→ What needs to be done
Copy the data from the line containing "You are a GUI" through the end, substituting "screen capture" for each occurrence of "screenshot" and leaving everything else unchanged. Omit the pictures from your answer.

→ Material for this exercise

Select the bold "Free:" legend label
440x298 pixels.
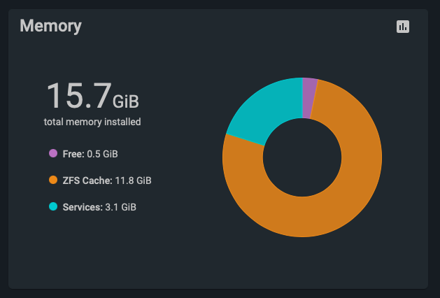point(73,153)
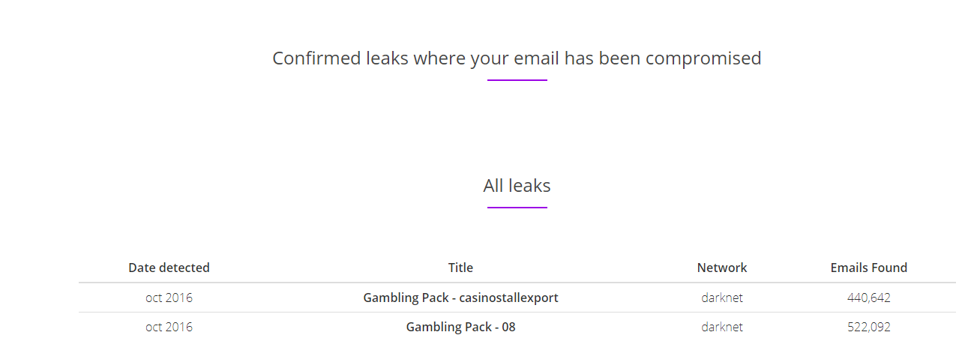Open the "Gambling Pack - 08" leak entry

[460, 327]
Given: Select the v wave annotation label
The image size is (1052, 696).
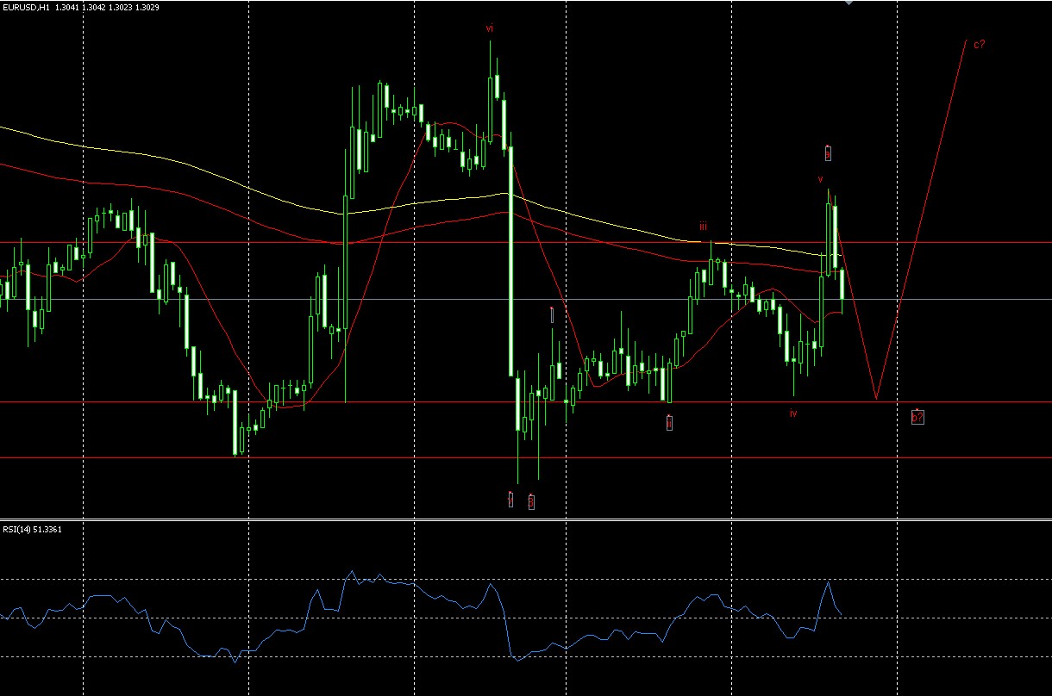Looking at the screenshot, I should tap(819, 181).
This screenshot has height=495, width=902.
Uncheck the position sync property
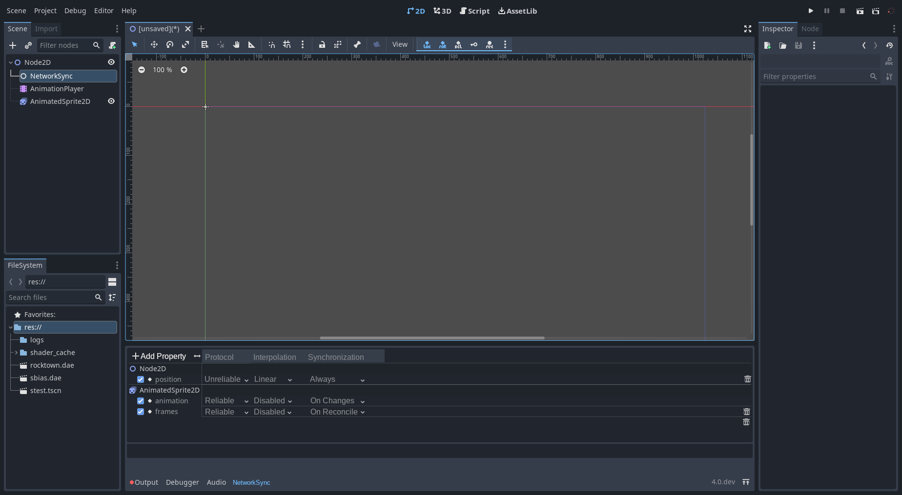point(141,379)
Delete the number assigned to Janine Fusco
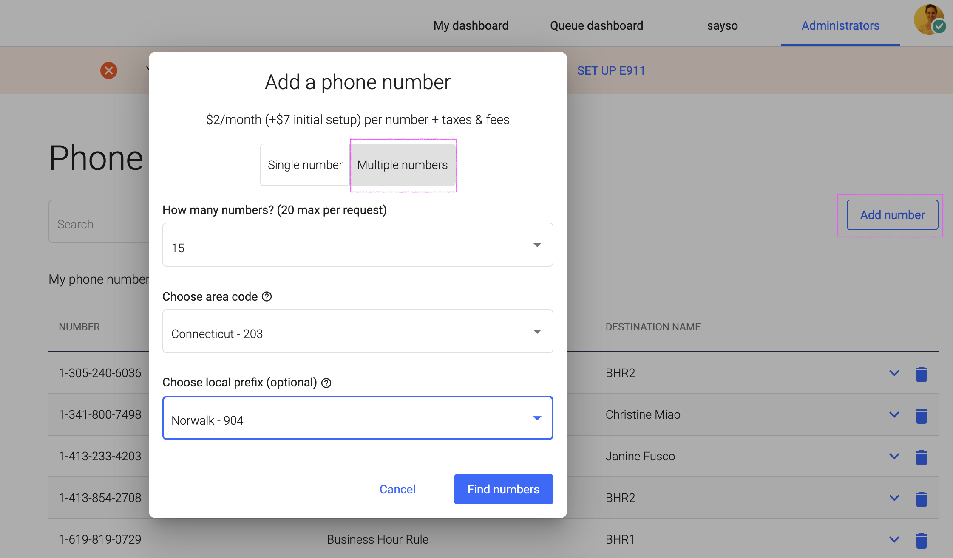Screen dimensions: 953x558 [922, 457]
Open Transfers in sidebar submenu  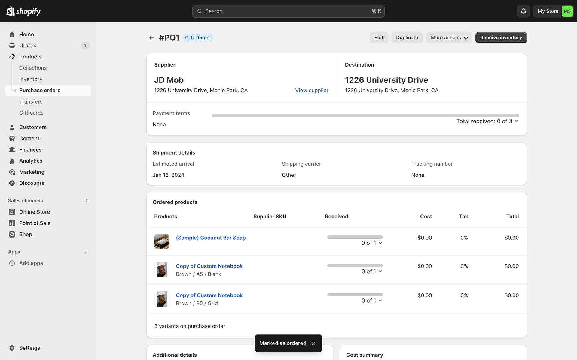click(31, 102)
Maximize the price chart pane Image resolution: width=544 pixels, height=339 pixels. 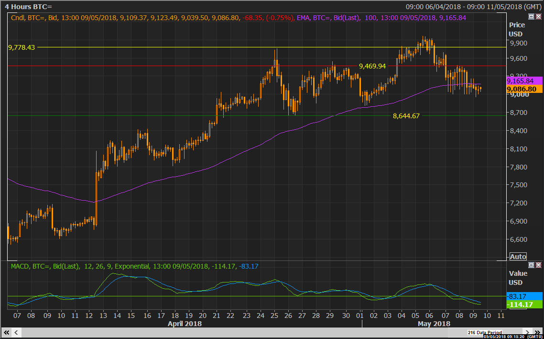pos(531,16)
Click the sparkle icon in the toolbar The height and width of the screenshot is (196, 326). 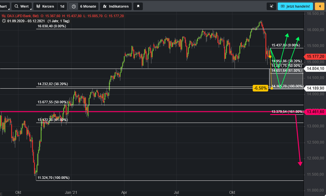[x=271, y=6]
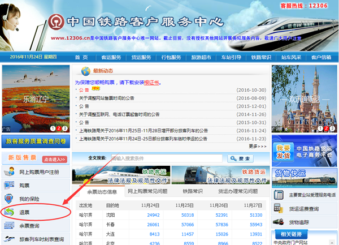Click the telephone icon for 主要营业站受理服务电话
Viewport: 339px width, 245px height.
click(280, 195)
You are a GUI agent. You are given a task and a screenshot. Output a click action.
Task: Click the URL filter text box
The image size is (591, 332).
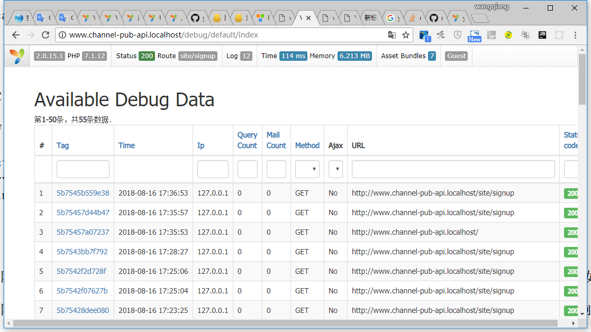point(453,169)
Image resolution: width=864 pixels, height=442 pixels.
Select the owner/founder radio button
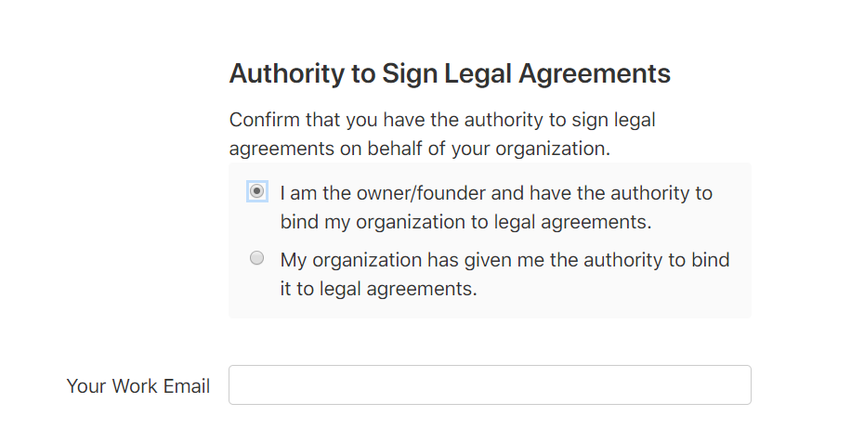(257, 191)
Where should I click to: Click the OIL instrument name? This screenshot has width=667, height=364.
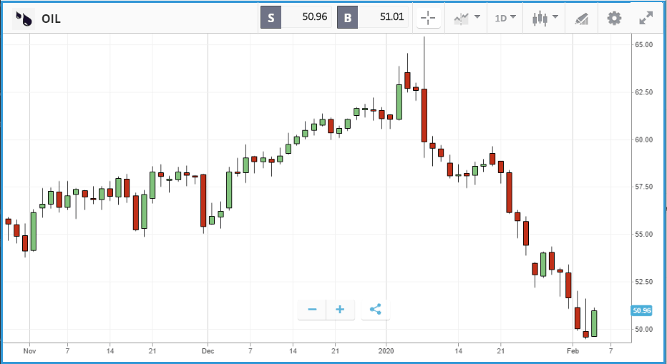pyautogui.click(x=51, y=19)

→ Exercise answer
You are a GUI agent. You are given a task and a screen capture. Output a click action.
Task: Click the URL filter text box
The image size is (591, 332).
point(453,169)
Image resolution: width=864 pixels, height=442 pixels.
Select the owner/founder radio button
(257, 191)
Where should I click to: Click the OIL instrument name? This screen capture has width=667, height=364.
pyautogui.click(x=51, y=19)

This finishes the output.